Percebo tarde demais que não está se afastando por conta das palavras que digo. O alfa está tentando ver atrás de mim o desenho que fiz no chão durante os últimos dias.
Corro para a comida que ele me trouxe, apesar de cansada e fraca consigo chegar antes dele para pegar a louça. Quebro ela no chão. Um prato a mais ou a menos depois de tantos que quebrei não faz diferença para quem tentar limpar.
Todas as vezes que traziam comida e eu quebrava as louças não era para demonstrar o meu desagrado. Era para conseguir um objeto cortante.
A porcelana é fácil de se desgastar no chão, mas consegui aranhar até completar o desenho. Consegui deixar os traços com profundidade o suficiente para receber o ingrediente crucial do feitiço.
— Obrigada pela porcelana, Lucian, dê os meus agradecimentos especiais para Talia.
O último fragmento da louça vai servir para colorir o desenho. Ele já estava pronto, só precisando de uns retoques e agora o sangue da herdeira por direito.
— Você não pode fazer isso, Verônica, vai deixar todos nós em perigo. Pense nos inocentes que você vai deixar desprotegidos se concluir esse ritual. — a voz dele é desesperada. O lampejo do verde-esmeralda em seus olhos oscila para se transformar em lobo.

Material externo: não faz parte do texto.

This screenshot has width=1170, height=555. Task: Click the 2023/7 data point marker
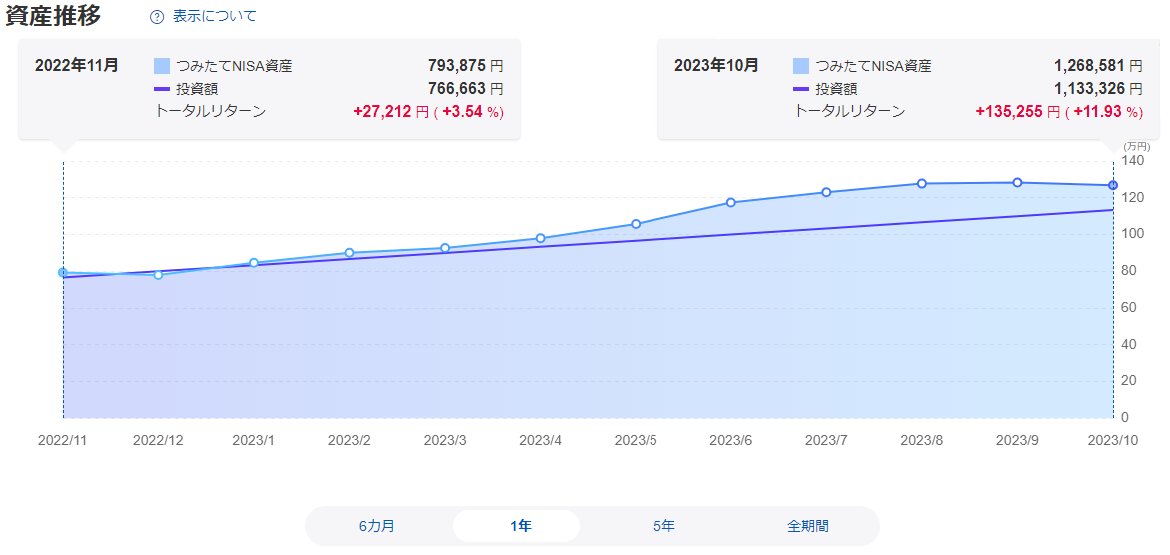tap(827, 192)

Tarde demais para tentar me impedir.
— Eu preferia fazer isso sozinha, mas acho que com você aqui talvez seja ainda melhor — digo e passo a louça quebrada da palma da mão para o braço.
O sangue vai caindo no desenho e escorrendo por onde marquei os traços mais fundo no chão, vou recitando o feitiço para que ele siga pelo caminho sem desvios.

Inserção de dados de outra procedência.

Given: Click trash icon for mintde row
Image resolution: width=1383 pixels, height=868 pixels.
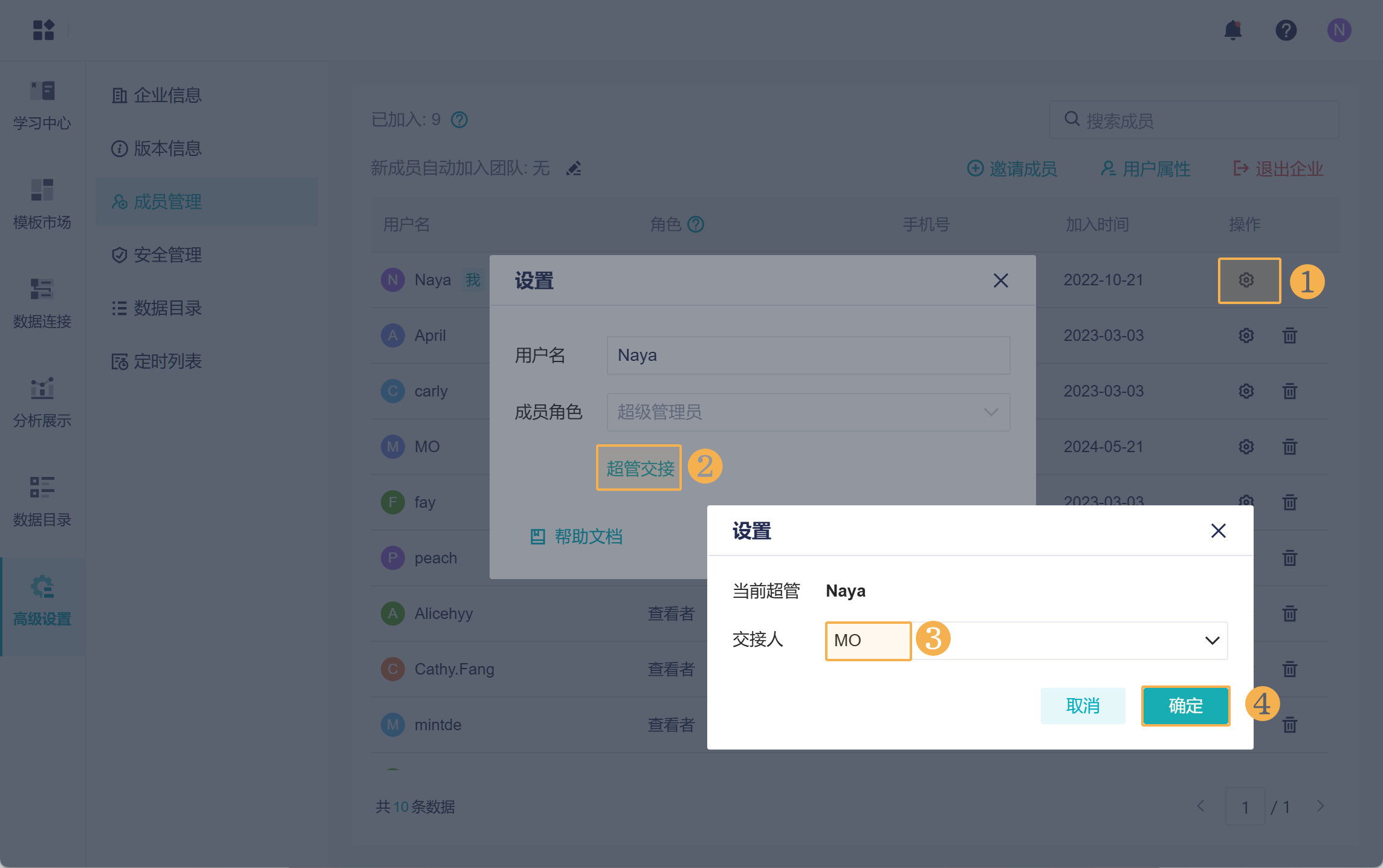Looking at the screenshot, I should pyautogui.click(x=1289, y=725).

É difícil conseguir deter uma bruxa cujo o poder vem da magia de sangue. Eles conseguiram colocar uma magia de cura instantânea em mim, custou bastante do sangue de alfa supremo de Lucian e bastante das minhas irmãs bruxas traidoras.

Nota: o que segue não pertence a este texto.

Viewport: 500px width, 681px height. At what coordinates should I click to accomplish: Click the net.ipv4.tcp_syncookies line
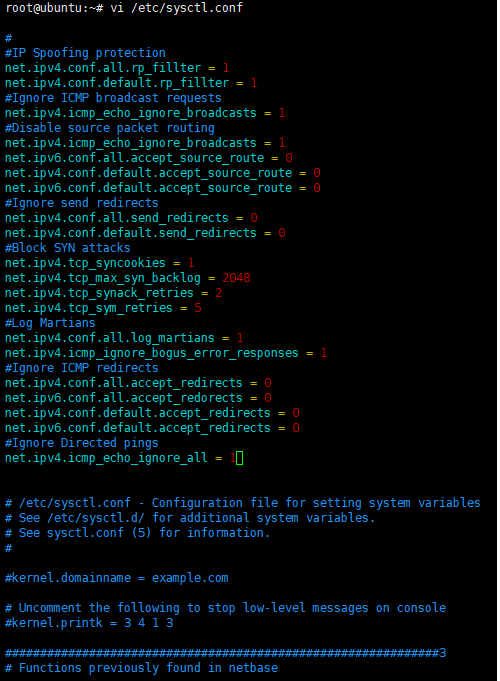pyautogui.click(x=99, y=263)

Eu não conseguiria fugir dessa jaula sozinha, não com a minha quantidade limitada de poder e falta de habilidades.
Apesar das minhas limitações, eu ainda sou uma bruxa escarlate.
Lucian começa a se transformar em lobo enquanto termino o meu ritual. É difícil e dolorido fazer mais e mais cortes em minha pele enquanto ela cicatriza antes que sangue o suficiente para completar o feitiço consiga escorrer.
Lucian em forma de grande lobo alfa uiva alto, tarde demais para conseguir me impedir.
O sangue se encontra nas últimas arestas do desenho, o feitiço está completo. Eu acabei de quebrar a proteção centenária desta fortaleza. Criaturas mágicas podem entrar sem convite estrito.
Ouço outro uivo soando ao longe. O meu verdadeiro alfa veio me salvar daqui.